What does Jesus mean when He says we are to “become as little children”? Jesus has been misunderstood as promoting a naive or simplistic “childlike faith”. And if that’s true, aren’t all these Bible studies, sermons, and discipleship a waste of time? While we’re at it, if naiveness is so important, why waste time reading devotionals?
However, I don’t think that’s quite what Jesus had in mind. The Bible often encourages us to increase in wisdom and understanding; for example: “Blessed are those who find wisdom, those who gain understanding” (Proverbs 3:13, TNIV) Paul tells us that in Jesus we may find “all the treasures of wisdom and knowledge” (Colossians 2:3) So if Jesus didn’t mean that we should “become as little children” in the sense of naivete or simplicity, what did He really mean?

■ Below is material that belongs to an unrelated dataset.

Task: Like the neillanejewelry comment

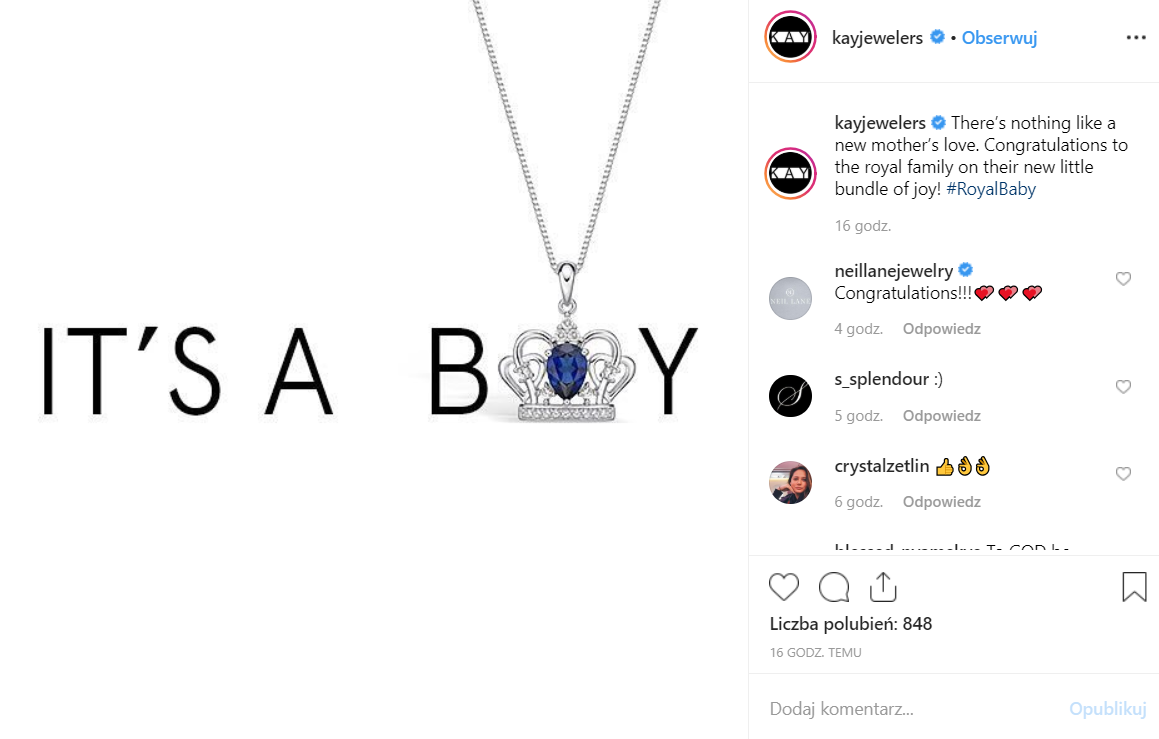Action: click(x=1123, y=279)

Reading a verse in context will usually clarify its meaning. Jesus’ admonition to “become as little children” in verse 3 relates, in context, to entering the Kingdom of Heaven. Then He says: “Therefore, anyone who becomes as humble as this little child is the greatest in the Kingdom of Heaven.” (v4)
Jesus is not speaking about childish faith, He is speaking about our attitudes towards entering the Kingdom. Jesus clarifies that we become “childlike” by being humble. A child in the first century had lower social status than his or her parents; thus they were ascribed a certain sort of humility. Jesus is admonishing us to become humble … not naive.
Why is humility important? Jesus urges us to be humble (ex. Luke 14:11) because “True humility and fear of the LORD lead to riches, honor, and long life” (Proverbs 22:4) Humility is the opposite of pride, but it certainly doesn’t mean feeling bad about yourself! Instead, being humble means recognizing our own strengths and failures, submitting to God alone, and treating others with respect and dignity … even as better than ourselves (Philippians 2:3).
This, I think, is what Jesus had in mind by becoming like “little children”. Even as we increase in knowledge and wisdom, we still must recognize our limits, and like a child trusting and following their father, so too must we try to remain humble as we follow our Father in Heaven.
Questions: Do you know anyone who embodies the kind of “childlike faith” described here? What can you try to learn from them?